A Question: Since a magnetic field is also applied during the “Orientation and Compacting” stage, doesn’t that mean the powder particles are briefly magnetized at that moment? Does this imply that the magnet actually “carries magnetism” before sintering?

Answer: During the orientation process, the magnetic field does indeed cause the powder particles to exhibit a temporary degree of magnetism. If you were to bring the compacted green body close to iron powder at this stage, you would observe a slight attractive force.

However, the purpose of orientation is to use an external magnetic field to align the crystal axes of each powder particle along the direction of the field, thereby locking this “directionality” into the crystal structure during sintering. This process determines the upper limit of the magnetic performance the magnet can achieve during subsequent magnetization.

This temporary magnetism does not persist. The sintering temperature for NdFeB exceeds 1000°C, which is far above its Curie temperature (approximately 310–340°C). Under such intense thermal energy, microscopic thermal motion completely disrupts the existing alignment of magnetic domains, causing the material to transition from a ferromagnetic state to a paramagnetic state. Therefore, the moment the blank emerges from the sintering furnace, it remains a non-magnetic metal block.

Orientation grants the potential; only magnetization realizes that potential into usable magnetism.
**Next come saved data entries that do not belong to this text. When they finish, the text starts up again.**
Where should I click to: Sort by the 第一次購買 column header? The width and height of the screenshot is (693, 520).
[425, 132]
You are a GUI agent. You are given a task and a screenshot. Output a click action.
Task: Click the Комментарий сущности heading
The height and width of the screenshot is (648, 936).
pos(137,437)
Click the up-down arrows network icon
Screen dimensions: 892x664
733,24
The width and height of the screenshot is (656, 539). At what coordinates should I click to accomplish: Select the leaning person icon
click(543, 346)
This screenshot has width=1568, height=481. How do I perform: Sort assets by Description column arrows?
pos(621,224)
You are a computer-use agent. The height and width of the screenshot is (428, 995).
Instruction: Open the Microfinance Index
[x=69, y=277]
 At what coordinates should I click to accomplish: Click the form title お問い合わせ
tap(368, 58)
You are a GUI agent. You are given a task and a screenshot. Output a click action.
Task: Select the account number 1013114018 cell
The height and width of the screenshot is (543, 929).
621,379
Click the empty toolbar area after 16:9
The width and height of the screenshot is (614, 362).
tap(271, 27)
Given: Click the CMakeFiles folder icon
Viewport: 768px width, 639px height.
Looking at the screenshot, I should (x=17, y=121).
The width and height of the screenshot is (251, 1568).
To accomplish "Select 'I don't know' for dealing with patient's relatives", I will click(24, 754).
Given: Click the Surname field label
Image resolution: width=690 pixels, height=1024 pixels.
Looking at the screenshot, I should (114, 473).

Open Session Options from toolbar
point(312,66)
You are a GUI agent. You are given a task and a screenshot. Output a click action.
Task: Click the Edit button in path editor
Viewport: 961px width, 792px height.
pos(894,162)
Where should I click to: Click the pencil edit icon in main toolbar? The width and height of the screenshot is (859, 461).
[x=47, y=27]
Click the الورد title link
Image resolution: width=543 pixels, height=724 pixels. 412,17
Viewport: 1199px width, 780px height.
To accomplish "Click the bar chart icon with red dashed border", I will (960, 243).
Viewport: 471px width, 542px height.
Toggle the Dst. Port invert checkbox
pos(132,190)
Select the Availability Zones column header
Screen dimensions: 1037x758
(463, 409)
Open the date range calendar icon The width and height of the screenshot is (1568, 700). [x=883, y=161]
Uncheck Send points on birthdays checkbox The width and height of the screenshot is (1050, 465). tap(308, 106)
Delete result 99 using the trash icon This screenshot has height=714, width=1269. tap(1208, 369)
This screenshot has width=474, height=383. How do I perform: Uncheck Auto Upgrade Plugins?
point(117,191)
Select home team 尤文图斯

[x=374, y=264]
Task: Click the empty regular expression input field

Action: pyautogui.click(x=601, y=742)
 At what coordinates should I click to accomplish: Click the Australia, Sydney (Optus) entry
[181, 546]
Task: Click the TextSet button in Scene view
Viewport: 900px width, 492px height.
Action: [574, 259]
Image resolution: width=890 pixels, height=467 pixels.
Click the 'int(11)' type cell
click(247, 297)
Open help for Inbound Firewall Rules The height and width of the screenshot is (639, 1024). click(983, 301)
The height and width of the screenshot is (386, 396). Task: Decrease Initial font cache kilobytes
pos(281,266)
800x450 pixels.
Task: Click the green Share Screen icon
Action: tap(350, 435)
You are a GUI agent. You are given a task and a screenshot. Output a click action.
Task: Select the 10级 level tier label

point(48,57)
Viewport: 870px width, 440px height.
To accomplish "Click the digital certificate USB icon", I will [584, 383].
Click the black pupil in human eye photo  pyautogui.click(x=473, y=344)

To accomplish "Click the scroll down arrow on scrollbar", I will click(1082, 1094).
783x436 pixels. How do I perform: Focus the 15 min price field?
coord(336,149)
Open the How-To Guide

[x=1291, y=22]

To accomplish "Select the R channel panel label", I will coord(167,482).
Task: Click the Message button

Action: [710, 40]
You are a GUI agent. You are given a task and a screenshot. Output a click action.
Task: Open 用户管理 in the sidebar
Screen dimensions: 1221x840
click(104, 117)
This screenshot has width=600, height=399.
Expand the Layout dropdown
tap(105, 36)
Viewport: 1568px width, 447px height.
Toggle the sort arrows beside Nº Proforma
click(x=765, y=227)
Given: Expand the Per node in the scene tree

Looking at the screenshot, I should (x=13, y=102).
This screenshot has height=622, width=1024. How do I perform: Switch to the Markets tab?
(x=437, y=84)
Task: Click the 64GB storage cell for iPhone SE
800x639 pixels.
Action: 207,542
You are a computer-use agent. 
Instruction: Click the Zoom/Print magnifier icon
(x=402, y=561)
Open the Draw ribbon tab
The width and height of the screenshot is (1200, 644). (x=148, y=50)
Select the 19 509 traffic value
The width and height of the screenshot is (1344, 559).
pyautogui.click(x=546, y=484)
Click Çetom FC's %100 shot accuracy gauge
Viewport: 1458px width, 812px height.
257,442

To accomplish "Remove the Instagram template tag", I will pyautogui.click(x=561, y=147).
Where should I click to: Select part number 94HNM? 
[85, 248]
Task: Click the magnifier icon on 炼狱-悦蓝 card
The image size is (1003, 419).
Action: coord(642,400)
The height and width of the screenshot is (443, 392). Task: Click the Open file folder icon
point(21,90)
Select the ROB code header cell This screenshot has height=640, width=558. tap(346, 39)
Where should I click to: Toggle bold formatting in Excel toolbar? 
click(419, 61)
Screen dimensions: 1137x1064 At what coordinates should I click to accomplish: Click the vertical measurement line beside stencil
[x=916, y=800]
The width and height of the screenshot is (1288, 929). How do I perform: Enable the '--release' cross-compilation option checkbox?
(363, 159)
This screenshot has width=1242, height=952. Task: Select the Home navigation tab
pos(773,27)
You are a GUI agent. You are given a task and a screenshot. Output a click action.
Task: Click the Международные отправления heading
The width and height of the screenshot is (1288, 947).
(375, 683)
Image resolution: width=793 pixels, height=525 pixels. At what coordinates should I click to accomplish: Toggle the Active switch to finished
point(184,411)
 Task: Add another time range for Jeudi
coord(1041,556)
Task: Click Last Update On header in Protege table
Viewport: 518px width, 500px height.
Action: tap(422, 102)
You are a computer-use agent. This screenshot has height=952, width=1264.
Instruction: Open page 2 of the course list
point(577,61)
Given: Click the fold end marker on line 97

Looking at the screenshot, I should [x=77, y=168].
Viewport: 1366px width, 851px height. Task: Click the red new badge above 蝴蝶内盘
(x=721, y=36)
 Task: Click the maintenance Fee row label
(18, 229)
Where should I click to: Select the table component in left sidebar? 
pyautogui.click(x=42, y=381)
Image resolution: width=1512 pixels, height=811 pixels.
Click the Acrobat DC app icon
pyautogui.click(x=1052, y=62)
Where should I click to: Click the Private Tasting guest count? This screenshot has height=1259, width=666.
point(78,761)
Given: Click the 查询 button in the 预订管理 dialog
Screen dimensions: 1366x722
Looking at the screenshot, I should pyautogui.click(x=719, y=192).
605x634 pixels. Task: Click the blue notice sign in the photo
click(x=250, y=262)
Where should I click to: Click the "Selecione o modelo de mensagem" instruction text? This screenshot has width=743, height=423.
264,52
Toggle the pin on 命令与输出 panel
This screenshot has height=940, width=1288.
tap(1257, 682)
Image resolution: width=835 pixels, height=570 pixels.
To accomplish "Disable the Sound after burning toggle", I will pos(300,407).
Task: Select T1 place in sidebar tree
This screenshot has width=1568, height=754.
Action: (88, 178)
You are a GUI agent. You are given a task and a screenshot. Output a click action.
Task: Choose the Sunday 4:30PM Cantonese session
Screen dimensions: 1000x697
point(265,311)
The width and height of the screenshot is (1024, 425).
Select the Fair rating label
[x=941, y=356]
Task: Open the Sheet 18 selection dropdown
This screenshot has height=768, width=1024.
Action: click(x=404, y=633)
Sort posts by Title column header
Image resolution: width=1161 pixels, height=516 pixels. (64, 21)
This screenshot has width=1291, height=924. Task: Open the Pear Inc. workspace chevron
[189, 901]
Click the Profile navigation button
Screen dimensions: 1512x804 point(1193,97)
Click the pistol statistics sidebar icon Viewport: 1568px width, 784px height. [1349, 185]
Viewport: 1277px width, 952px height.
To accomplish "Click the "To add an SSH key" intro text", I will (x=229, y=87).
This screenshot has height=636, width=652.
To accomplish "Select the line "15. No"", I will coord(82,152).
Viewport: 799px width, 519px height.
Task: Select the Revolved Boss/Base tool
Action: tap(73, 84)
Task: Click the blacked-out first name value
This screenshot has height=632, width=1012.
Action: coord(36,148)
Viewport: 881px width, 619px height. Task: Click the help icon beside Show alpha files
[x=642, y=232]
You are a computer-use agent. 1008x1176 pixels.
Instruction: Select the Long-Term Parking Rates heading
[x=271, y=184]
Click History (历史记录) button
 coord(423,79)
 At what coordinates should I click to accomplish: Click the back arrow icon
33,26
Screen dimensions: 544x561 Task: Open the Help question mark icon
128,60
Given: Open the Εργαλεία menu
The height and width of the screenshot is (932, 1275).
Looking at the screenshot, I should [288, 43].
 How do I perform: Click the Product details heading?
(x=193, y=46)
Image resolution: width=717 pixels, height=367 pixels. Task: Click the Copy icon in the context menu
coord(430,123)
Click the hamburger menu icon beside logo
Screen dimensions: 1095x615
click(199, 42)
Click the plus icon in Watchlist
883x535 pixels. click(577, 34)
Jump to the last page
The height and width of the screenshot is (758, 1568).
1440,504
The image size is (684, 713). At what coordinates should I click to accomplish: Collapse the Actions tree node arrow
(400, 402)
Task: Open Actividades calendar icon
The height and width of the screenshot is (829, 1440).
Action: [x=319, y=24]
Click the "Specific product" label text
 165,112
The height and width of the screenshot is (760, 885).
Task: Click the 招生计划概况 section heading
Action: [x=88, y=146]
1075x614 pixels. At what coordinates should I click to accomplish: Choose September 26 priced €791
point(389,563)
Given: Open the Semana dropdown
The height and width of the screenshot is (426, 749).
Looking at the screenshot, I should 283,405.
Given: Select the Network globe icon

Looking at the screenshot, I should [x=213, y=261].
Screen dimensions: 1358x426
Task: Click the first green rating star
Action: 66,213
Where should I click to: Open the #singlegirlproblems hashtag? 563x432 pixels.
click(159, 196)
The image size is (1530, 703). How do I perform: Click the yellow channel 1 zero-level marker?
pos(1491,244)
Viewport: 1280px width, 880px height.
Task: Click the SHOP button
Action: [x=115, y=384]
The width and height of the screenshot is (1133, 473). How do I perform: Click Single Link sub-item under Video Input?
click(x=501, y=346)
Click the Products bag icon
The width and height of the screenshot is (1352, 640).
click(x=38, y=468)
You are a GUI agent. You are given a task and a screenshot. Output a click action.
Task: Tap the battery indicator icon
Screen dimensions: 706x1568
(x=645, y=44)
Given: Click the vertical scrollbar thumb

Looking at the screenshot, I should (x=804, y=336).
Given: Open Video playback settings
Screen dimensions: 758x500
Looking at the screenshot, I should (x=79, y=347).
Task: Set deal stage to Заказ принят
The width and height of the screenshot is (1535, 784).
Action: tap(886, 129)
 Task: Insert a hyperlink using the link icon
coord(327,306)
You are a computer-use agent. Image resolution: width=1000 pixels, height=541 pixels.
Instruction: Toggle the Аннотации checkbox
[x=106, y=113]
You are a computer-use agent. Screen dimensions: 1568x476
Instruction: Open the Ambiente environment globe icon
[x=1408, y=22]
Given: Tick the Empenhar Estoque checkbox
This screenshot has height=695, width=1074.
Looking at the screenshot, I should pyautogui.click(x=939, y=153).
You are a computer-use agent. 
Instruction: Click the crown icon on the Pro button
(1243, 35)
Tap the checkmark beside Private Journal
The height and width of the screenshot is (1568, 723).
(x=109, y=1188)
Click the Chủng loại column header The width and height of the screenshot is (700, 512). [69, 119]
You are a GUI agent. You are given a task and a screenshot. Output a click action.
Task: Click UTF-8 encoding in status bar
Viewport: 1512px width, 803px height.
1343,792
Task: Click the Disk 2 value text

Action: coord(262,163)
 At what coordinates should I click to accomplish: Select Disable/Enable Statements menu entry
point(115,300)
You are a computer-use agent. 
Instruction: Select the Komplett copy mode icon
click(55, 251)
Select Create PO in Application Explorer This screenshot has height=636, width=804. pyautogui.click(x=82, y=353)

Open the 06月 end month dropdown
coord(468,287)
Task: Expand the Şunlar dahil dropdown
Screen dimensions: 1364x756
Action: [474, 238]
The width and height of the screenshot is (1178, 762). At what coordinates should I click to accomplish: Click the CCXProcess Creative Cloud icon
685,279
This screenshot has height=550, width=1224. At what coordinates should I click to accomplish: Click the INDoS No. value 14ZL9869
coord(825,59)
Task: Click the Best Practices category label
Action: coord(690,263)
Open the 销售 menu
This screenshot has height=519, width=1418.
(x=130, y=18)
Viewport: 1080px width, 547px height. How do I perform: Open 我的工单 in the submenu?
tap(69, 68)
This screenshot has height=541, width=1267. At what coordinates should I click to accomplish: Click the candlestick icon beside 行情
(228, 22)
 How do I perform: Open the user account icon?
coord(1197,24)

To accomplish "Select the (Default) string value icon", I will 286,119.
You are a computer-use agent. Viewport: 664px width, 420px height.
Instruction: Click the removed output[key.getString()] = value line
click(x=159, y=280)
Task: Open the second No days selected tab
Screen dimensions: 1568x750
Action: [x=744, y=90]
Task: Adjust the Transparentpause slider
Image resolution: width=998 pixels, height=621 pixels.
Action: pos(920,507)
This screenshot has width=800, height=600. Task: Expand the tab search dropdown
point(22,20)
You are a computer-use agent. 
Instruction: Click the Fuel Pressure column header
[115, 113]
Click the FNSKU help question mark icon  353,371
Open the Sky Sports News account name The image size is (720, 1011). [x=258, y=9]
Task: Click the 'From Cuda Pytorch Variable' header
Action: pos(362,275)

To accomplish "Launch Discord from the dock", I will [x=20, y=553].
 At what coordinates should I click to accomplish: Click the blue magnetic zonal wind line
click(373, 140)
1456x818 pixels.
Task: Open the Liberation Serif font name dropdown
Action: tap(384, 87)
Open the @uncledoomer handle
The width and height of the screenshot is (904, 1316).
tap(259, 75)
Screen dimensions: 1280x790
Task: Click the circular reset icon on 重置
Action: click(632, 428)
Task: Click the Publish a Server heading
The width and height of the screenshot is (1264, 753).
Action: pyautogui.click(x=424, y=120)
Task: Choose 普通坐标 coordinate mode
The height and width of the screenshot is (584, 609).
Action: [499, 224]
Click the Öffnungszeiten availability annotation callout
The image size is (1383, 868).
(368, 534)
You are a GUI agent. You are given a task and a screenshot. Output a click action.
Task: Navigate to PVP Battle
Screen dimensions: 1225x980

Orientation sets the ceiling, while magnetization ensures its achievement. Each plays a distinct and indispensable role.

Conclusion: A magnet’s magnetism is not innate.

From a microscopic perspective, it is the transition of magnetic domains from chaos to order. From a manufacturing standpoint, it is the “command” issued by the strong pulsed magnetic field of the magnetizing machine. Before this final step, no matter how many precise processes the material has undergone, the magnet remains silent to the outside world.

Magnetization is the moment it awakens from its slumber.